Just spent a good part of the afternoon reading up on bolts, grades and strength considerations. I am by no means an expert in this area, but I think I would go with grade 8 for the hitch and for the metric nut strips at least an 8.8, but better yet with a 10.9 if possible. Check this out.
Brent.
 
grade 8 at least. higher tensile means a tougher bolt in most cases. an 8 will break where something like a 5 would tend to stretch rather than just break...but a 5 has a lower tensile. tensile is the force applied to a material by pulling it apart (other forces include; shear, compression, torque and impact...)
kinda like bubble gum a lower grade tends to be more plastic, but if you were to "treat" a lower grade to make it stronger, and in this case harder, it would be akin to putting the gum in the freezer making it harder to chew.
do some research into who made the bolts and the process, because in my limited experience not all 8's are created equally. IMHO
 
Hmmm, got into this discussion before, Unless I'm mistaken the winch plates are SHIPPED with grade 5 from the manufacturers and the reason is that the grade 8 will fail all of a sudden, with grade 5 you get some warning when they stretch instead of watching the winch head downrange when the grade 8's let go. I also seem to remember that while grade 8's work great for head bolts where the tension is straight up against the bolts they are not quite so strong when the tension is 90deg off or at a right angle. The army used grade 8's on the armour on our bradleys from the factory, when the M2's dropped or were airborn the side armour would drop off from broken bolts when you came down, they replaced them with grade 5's, same on the M1's, BUT, that was also during the same time period when they got a whole lotta bogus grade 8's in the system too when the contractor gun decked the destructive testing results to save money.
The 201 jeep course that I went to this past summer also recommended grade 5 on the winch plate for that same reason, a grade 5 when it stretches and relaxes is still a grade 5, when a grade 8 is overstressed it is not even a grade 5 after that....

● Information provided
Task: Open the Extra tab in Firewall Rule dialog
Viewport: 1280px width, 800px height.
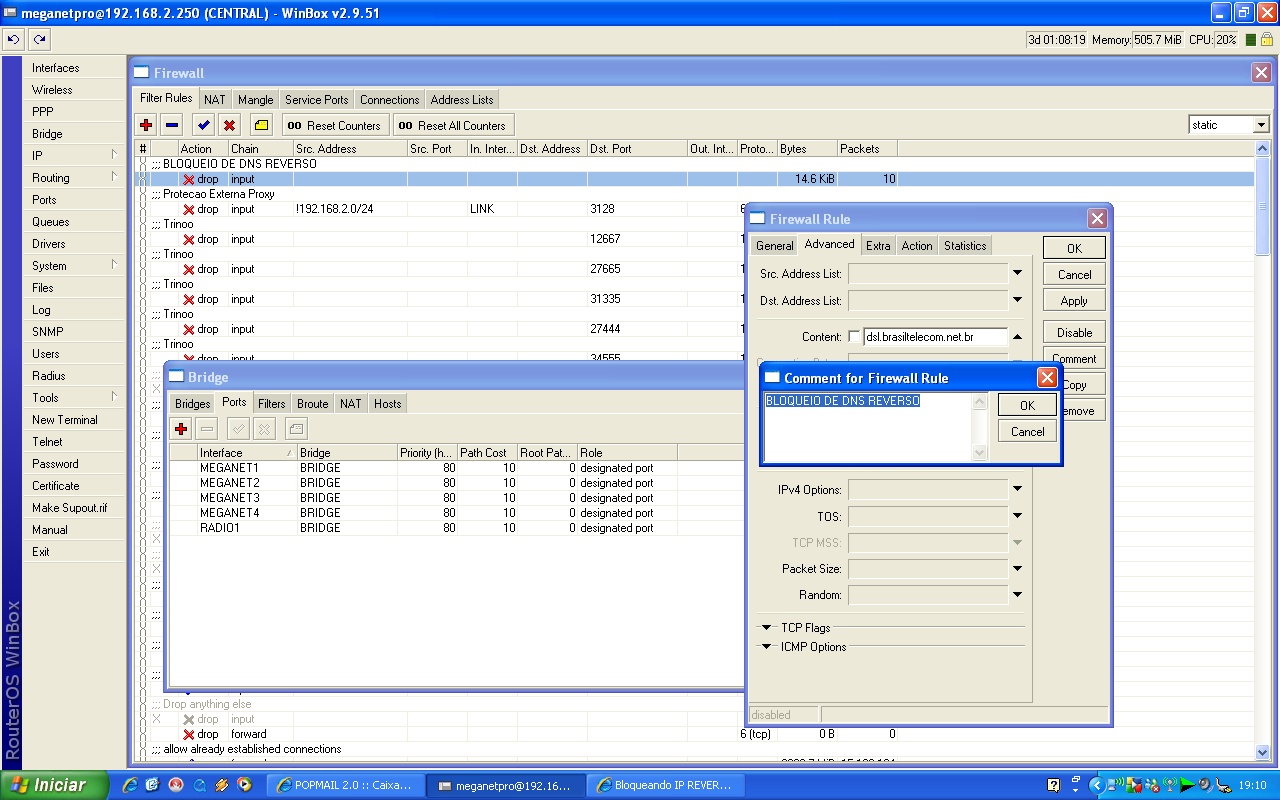Action: [x=878, y=246]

● Do this
Answer these from the discussion of bolt grades:
(a) What grade does the first post recommend at minimum for the metric nut strips?
(b) What grade does the reply beginning "Hmmm, got into this discussion before" say winch plates are shipped with from the manufacturers?
(c) Which course recommended grade 5 on the winch plate?
The data above has nothing to do with this exercise.

● Exercise solution
(a) At least 8.8, and 10.9 if possible.
(b) Grade 5.
(c) The 201 jeep course.